Moss is the latest in the growing number of high-profile models who are admitting they are too thin. “I was never anorexic, but I remember thinking I don’t want to be this skinny,” adds Moss. Model Karen Elson has also accused the fashion industry of encouraging models to be unhealthily thin.

“I remember I came back from a job in Paris and the stylist said to me ‘have you been eating too many croissants’,” said Elson.

Elson has admitted in the past to not eating, being bulimic and taking laxatives to remain thin.

“Fashion is obsessed with finding young beautiful and vulnerable girls, bringing them into the fashion world, worshipping them but suddenly dropping them like a stone when they hit puberty and grow boobs and hips,” she told The Guardian.

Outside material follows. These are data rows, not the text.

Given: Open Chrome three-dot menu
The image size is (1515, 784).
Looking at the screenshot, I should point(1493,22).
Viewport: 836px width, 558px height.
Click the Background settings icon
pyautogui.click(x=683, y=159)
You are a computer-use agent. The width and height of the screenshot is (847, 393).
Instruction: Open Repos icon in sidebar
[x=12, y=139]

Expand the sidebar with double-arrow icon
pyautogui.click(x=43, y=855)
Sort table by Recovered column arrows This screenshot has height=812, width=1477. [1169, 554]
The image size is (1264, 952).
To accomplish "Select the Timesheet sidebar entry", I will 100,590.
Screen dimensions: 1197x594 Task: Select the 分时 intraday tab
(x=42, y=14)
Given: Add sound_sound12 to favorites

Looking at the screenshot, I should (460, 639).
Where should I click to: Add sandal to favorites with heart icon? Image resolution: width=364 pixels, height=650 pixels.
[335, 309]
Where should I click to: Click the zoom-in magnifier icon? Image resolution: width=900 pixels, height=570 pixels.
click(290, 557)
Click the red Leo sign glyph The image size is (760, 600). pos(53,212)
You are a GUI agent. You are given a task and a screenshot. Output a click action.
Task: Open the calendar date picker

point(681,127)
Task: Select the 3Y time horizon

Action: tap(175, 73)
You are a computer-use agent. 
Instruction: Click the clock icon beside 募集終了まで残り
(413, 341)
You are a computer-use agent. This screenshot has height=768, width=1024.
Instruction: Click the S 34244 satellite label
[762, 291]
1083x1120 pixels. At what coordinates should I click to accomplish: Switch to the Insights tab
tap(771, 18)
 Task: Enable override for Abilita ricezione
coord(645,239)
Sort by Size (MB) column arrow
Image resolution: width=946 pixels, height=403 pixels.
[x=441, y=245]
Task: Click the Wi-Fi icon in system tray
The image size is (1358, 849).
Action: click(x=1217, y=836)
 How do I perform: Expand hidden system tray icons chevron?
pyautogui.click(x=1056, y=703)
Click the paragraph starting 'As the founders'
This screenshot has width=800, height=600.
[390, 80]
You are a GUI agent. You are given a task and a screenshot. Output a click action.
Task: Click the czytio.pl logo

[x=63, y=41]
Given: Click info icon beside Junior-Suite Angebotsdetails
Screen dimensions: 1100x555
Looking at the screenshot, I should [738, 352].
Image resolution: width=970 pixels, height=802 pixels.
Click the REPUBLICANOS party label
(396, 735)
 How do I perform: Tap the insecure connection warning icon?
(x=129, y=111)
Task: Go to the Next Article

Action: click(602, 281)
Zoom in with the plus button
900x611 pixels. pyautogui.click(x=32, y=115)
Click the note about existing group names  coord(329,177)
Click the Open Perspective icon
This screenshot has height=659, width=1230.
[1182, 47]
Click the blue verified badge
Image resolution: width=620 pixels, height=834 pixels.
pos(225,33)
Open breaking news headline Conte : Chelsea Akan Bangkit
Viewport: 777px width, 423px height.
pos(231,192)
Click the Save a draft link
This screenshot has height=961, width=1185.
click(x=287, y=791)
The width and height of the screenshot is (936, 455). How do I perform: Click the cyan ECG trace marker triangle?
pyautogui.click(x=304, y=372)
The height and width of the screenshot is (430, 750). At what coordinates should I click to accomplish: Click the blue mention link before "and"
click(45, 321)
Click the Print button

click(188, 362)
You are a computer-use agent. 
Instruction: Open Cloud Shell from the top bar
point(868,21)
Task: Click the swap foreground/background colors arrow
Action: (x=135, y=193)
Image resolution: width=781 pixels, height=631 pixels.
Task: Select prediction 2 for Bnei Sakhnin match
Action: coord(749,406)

Despite criticism and efforts to change the rules the fashion industry has not cleaned up its act not to demand over thin models.

During the London Fashion Week last year a committee called the Model Health Inquiry was formed to help improve the wellbeing of models. Focusing on the lack of food at shows they set up a Model Sanctuary which gave models nutritional advice.

But only last week plans for a model health certificate were rejected by New York, Milan and Paris. The certificates would be given to each model by a doctor to show that they were ‘fit to work’, and these would have to be produced at the shows.

“The modelling industry has united against the certificates,” said Hilary Riva, chief executive of the British Fashion Council. “We therefore call on model agents to find a workable solution, or an alternative, and set best practice for the modelling industry,” she added.